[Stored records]
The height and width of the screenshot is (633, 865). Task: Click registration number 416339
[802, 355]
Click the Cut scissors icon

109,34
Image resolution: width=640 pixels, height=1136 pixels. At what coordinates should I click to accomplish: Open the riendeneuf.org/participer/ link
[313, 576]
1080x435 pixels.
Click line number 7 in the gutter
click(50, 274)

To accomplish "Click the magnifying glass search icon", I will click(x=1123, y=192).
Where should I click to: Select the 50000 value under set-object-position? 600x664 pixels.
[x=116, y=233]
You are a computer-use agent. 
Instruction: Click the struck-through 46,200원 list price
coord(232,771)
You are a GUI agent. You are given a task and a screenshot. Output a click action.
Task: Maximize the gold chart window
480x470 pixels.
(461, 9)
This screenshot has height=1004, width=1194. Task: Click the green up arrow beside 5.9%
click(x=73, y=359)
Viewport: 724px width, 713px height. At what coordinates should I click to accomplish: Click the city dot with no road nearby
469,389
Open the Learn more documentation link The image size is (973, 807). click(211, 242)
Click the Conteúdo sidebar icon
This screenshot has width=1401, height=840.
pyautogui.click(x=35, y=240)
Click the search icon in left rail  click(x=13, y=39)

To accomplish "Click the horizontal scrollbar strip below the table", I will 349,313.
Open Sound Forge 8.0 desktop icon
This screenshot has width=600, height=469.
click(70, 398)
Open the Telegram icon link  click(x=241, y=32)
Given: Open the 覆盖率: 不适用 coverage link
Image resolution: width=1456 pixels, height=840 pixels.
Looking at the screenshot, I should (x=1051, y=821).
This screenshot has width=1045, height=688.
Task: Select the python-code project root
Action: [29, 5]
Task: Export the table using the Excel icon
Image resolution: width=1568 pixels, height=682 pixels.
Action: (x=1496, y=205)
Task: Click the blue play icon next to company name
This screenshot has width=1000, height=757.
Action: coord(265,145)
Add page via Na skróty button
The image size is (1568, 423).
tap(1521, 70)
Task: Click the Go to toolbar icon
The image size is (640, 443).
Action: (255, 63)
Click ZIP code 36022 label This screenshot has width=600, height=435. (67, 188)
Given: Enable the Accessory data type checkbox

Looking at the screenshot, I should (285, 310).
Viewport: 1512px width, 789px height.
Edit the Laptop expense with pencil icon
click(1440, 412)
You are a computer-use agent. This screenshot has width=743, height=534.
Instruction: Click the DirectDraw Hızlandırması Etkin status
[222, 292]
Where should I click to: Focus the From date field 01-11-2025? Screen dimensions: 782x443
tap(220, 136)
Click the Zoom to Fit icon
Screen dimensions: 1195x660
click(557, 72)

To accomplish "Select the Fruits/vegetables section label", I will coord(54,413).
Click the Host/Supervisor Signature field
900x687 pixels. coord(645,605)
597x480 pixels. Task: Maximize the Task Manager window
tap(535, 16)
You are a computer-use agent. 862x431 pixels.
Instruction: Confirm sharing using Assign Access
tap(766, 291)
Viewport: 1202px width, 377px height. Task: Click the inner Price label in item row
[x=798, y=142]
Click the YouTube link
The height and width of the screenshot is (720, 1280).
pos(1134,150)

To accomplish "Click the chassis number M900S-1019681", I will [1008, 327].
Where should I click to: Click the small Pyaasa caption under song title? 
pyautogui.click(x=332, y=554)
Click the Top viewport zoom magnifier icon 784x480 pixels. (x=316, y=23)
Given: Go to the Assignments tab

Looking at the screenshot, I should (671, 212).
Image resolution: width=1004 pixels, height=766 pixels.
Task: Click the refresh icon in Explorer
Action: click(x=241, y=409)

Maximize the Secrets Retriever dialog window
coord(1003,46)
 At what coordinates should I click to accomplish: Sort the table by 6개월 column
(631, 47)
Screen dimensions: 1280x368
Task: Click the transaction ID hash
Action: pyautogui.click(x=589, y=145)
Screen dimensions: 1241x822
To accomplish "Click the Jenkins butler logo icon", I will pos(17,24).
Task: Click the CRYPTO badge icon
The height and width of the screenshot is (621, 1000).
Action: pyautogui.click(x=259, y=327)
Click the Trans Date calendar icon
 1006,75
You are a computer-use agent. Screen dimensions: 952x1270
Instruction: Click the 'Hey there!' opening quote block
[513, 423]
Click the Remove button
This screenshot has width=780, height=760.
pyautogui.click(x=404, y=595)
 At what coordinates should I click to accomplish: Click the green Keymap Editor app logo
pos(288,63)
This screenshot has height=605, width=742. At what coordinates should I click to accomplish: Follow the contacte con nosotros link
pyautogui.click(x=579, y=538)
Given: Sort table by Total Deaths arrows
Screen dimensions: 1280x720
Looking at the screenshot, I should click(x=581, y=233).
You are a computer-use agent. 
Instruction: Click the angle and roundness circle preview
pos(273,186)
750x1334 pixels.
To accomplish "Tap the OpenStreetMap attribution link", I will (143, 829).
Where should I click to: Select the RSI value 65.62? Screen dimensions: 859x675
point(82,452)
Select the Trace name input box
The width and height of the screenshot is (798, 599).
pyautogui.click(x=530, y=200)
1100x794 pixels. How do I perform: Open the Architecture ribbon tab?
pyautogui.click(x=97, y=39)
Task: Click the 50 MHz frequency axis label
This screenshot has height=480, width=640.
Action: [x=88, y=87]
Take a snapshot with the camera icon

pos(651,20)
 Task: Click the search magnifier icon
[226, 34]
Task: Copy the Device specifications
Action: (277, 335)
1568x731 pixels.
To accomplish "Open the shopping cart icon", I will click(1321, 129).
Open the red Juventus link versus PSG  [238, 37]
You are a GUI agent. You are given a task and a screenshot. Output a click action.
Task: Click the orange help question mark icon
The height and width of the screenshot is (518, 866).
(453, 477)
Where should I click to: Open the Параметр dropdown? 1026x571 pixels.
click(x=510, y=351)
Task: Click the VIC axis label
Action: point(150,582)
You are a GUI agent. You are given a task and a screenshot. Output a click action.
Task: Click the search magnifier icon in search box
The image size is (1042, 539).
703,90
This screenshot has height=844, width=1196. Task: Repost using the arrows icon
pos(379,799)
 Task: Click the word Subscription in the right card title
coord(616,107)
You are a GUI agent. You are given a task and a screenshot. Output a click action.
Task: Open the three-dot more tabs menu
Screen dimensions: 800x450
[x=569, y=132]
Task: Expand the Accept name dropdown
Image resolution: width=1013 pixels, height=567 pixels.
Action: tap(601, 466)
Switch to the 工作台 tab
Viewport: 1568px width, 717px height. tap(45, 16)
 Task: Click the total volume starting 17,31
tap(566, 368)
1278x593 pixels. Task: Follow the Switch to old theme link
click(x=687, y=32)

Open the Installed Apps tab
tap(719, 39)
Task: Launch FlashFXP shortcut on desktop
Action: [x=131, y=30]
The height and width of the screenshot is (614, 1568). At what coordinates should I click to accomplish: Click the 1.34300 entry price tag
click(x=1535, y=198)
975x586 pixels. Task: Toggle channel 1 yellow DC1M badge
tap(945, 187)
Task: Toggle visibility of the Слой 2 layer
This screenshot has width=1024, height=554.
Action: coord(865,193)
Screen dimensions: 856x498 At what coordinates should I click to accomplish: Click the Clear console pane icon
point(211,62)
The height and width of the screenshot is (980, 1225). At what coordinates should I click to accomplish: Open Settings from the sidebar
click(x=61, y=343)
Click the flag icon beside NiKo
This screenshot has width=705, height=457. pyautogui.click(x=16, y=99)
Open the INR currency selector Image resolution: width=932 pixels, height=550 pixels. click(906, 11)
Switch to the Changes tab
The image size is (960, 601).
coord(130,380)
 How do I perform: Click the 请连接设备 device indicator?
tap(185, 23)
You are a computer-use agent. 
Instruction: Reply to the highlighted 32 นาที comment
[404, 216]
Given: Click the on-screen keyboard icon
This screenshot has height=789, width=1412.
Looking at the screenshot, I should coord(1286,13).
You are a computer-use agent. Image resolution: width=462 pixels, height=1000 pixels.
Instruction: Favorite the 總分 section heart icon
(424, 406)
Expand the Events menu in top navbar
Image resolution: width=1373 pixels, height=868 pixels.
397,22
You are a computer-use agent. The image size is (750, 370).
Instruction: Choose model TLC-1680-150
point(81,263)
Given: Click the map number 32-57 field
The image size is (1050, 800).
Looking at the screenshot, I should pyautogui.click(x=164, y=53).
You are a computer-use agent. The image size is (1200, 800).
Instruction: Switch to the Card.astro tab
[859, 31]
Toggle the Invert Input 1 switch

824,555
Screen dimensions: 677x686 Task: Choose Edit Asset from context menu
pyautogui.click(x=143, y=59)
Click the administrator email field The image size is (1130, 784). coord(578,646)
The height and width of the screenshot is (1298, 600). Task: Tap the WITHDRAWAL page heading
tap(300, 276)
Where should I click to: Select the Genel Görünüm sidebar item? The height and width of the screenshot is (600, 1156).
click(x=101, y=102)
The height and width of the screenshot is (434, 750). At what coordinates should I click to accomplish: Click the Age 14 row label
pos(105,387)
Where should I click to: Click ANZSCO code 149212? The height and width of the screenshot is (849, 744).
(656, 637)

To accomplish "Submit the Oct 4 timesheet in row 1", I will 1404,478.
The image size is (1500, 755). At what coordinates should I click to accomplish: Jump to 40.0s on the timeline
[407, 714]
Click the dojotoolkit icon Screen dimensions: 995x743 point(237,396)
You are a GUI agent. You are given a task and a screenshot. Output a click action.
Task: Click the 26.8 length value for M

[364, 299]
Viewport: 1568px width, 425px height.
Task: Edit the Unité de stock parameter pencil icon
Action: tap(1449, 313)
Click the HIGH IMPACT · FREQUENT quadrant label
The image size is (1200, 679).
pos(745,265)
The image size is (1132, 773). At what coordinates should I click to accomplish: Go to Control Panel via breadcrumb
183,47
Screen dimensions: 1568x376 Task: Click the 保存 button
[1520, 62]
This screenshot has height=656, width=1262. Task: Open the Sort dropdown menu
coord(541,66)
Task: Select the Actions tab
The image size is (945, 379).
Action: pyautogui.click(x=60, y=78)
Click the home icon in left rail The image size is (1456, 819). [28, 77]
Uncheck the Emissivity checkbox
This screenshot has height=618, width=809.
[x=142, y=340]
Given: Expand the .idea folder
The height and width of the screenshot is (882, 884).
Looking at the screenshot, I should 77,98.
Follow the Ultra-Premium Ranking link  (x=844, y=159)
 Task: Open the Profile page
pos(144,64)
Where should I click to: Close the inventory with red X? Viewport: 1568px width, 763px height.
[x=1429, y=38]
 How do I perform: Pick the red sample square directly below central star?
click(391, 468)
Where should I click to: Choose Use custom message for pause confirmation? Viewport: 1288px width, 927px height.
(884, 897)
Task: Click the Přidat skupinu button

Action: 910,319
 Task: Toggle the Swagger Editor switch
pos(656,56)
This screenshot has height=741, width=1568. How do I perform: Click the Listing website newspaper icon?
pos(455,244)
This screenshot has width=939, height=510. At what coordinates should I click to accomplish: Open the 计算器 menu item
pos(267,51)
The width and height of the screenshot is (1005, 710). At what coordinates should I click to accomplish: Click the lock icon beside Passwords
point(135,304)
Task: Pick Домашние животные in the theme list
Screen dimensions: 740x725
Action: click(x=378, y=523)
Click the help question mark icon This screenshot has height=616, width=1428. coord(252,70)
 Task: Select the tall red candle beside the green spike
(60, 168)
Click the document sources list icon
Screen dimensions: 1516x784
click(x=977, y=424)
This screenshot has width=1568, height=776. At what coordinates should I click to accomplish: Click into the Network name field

• _WORK TASK_: Using the entries above, return each line in which the word "more" occurs.

• _EXPECTED ANSWER_:
Open the Learn more documentation link The image size is (973, 807). click(211, 242)
Task: Open the three-dot more tabs menu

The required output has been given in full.